Instructions for the task:
Edit the discussion of medians and driveway access: write it out again from "Convenience Stores are" up to and including "good stuff. Thanks!", with "medians" replaced by "median barriers" wherever it occurs.

Excerpted passage:
++++

Of course, there are ways to combat this. First, we can stop making new, dangerous-but-so-convenient open accesses so there isn’t a sense of less-convenient accesses having to “compete” with that. We can also use grids that allow people to avoid U-turns (already done in almost all of Minneapolis). And we can use more roundabouts in commercial areas, which make U-turns a breeze.
This is definitely the case with convenience locations. We have real-world examples in Minneapolis – when I’ve driven on Hennepin through the Uptown area and realize I need something in that moment (prime convenience shopping), I am apt to find whatever I can right turn into rather than try to battle the sometimes constant traffic required to turn left. Hell, a lot of times you can’t turn left on Hennepin at all, further cutting off convenience.
It seems like calming road speeds so people aren’t whipping across sidewalks as they pull into a parking lot would be more effective than forcing people to drive down the street and attempt to make a U-turn or circle around the block.
Convenience Stores are the only businesses shown to be negatively affected by medians. Drive-thru restaurants have seen very mixed results, otherwise businesses are unaffected, to positively affected by new medians.
(All restaurants did better, Auto-repair, gas stations and some services did worse)
This is super good stuff. Thanks!
So we’re weighing two competing interests. First, we have the interests of people driving to not have to make a U-turn or drive around the block. Second, we have the interests of people with disabilities to safely get to the grocery store. So, convenience vs. safety. I’d put safety first, how about you?

++++

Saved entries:
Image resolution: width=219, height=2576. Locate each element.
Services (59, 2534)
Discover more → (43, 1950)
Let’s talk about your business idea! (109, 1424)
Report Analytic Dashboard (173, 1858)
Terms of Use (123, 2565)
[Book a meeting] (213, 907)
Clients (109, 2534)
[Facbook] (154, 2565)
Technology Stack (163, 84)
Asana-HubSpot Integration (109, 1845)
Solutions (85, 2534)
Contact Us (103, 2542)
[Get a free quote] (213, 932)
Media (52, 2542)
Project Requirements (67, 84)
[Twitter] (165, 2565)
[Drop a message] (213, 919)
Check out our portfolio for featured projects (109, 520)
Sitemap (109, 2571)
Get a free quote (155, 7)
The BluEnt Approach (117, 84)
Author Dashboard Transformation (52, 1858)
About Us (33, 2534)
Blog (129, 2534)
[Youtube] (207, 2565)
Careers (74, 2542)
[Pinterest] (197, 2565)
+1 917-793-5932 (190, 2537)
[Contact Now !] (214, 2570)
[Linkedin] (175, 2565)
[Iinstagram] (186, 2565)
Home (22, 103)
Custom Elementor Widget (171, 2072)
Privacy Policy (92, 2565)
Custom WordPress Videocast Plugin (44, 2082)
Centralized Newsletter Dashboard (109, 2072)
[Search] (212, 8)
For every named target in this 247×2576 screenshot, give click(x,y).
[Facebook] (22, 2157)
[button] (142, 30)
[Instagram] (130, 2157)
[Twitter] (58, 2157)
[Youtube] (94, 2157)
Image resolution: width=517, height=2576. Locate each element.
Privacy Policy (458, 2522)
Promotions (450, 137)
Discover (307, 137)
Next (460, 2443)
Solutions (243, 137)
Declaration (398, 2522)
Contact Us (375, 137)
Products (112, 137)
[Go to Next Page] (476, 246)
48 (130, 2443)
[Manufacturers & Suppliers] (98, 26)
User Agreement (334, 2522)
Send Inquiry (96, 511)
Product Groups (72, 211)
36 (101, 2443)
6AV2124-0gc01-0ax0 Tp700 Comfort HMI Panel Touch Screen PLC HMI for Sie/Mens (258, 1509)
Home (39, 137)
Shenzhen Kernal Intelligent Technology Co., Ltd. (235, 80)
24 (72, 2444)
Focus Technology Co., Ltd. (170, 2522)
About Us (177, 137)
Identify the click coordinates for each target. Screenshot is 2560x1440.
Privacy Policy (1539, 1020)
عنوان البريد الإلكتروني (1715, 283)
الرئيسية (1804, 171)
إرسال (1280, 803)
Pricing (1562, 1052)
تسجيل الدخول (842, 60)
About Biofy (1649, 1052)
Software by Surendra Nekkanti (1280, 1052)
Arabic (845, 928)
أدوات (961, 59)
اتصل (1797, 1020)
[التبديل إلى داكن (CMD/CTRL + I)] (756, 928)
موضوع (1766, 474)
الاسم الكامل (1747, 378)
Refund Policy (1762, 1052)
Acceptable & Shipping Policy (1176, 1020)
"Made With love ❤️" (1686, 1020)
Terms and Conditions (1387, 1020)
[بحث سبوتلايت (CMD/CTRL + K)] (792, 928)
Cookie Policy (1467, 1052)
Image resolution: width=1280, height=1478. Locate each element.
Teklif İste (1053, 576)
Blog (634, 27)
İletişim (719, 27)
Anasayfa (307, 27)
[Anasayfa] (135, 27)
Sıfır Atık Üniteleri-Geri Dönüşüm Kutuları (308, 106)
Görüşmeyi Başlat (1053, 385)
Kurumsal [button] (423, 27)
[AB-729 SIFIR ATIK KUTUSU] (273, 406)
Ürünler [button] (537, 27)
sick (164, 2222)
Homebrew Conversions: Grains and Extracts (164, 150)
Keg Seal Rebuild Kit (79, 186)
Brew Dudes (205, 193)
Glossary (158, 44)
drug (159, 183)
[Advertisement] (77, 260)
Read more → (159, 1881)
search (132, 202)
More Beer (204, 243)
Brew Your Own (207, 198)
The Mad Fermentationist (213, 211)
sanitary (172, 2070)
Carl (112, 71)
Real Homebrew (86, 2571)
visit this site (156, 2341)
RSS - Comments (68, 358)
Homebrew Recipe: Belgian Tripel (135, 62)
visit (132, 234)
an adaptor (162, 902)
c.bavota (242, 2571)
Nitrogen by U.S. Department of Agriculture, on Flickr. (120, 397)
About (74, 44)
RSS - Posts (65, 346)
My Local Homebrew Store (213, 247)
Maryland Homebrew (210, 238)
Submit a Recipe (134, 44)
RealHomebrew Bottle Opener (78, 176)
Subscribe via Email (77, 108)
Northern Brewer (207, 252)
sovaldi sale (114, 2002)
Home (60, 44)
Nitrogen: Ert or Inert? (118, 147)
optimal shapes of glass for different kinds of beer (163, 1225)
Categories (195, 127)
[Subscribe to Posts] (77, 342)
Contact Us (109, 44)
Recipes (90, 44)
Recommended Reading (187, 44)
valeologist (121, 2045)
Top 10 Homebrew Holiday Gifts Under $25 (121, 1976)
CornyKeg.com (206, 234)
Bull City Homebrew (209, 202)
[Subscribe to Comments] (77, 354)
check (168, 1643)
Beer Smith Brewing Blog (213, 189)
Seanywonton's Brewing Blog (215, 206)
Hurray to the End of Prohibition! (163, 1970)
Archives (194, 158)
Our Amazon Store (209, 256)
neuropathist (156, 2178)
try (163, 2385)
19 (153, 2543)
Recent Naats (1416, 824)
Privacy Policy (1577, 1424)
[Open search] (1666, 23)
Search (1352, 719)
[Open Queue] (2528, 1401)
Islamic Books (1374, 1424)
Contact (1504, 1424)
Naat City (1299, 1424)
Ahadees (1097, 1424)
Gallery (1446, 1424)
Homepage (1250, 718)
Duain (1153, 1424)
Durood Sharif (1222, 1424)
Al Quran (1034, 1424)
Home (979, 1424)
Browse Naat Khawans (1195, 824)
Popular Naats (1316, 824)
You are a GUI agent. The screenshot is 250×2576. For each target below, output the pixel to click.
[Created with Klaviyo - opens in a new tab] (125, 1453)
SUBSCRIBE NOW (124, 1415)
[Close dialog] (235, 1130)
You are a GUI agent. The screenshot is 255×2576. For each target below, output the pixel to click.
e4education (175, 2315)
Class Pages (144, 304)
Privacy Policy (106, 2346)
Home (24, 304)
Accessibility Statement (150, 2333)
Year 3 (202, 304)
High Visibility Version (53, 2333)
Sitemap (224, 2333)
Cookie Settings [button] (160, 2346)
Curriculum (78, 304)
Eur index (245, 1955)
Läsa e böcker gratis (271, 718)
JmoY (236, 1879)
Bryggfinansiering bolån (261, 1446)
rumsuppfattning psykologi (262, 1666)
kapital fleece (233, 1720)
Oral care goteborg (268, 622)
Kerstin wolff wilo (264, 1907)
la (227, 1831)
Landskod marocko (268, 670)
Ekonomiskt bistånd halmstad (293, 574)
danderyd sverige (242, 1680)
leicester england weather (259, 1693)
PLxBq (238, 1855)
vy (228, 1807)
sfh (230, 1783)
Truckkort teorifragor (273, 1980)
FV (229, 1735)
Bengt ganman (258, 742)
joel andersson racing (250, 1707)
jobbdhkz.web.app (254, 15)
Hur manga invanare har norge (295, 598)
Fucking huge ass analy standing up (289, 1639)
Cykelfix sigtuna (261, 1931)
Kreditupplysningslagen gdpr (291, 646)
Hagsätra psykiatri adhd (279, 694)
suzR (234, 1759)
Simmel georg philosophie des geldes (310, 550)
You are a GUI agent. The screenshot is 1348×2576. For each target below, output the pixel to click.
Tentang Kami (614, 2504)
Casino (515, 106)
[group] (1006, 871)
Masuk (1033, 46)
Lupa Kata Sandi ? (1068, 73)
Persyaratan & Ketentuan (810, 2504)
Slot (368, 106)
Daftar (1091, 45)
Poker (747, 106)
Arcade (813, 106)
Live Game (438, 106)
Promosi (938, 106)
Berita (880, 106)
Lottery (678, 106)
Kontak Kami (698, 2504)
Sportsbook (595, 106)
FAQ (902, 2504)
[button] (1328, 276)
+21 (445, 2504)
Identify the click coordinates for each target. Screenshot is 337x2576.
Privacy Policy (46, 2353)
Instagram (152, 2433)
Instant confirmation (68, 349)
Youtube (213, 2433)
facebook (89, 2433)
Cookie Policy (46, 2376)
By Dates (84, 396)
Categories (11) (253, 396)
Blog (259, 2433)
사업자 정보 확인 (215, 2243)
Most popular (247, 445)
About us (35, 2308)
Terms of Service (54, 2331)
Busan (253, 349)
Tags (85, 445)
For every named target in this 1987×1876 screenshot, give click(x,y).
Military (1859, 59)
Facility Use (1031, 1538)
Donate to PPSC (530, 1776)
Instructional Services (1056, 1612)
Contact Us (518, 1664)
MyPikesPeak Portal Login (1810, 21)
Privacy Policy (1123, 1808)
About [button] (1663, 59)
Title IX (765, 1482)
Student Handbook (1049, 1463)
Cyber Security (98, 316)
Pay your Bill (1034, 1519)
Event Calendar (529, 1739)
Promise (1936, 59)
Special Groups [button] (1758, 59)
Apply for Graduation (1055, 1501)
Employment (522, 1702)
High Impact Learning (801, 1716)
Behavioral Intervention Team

++++

Output of the task:
Convenience Stores are the only businesses shown to be negatively affected by median barriers. Drive-thru restaurants have seen very mixed results, otherwise businesses are unaffected, to positively affected by new median barriers.
(All restaurants did better, Auto-repair, gas stations and some services did worse)
This is super good stuff. Thanks!